(WORK REQUIRED):
Tally the lines in the listing below that contain "icon" and report the tally alone.

(INFORMATION Opens)

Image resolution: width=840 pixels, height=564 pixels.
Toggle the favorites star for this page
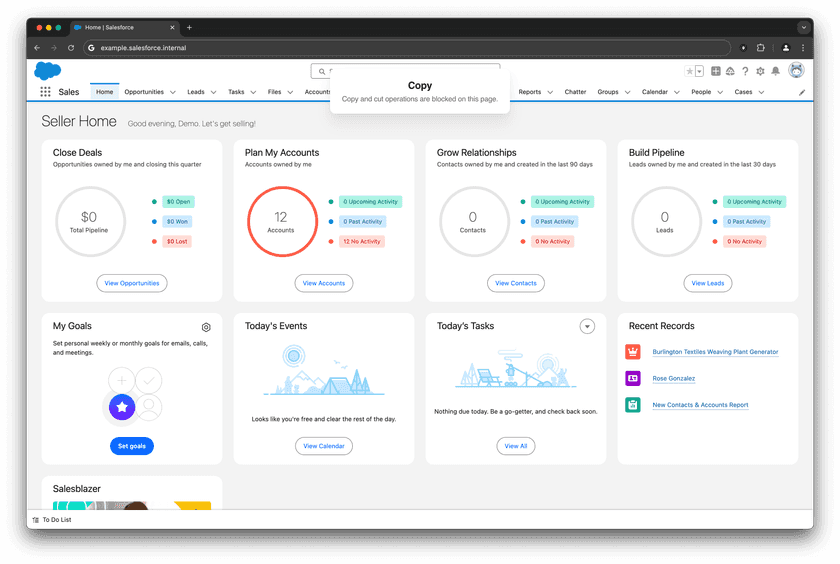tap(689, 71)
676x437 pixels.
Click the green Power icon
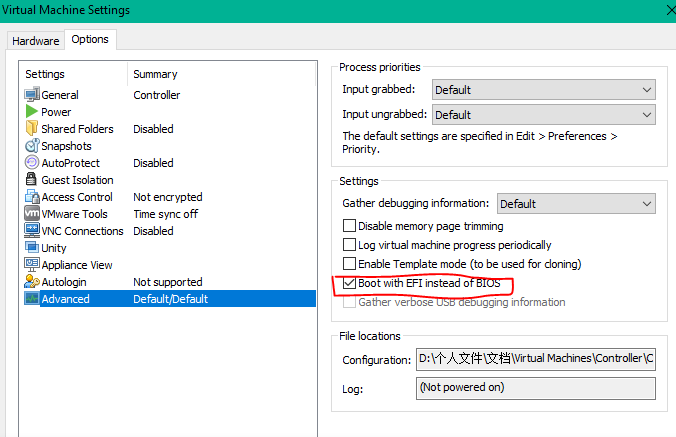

(INFORMATION Closes)
(INFORMATION Opens)

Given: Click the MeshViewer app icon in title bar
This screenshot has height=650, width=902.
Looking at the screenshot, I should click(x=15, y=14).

(INFORMATION Closes)

(ANSWER FOR THIS EXERCISE):
2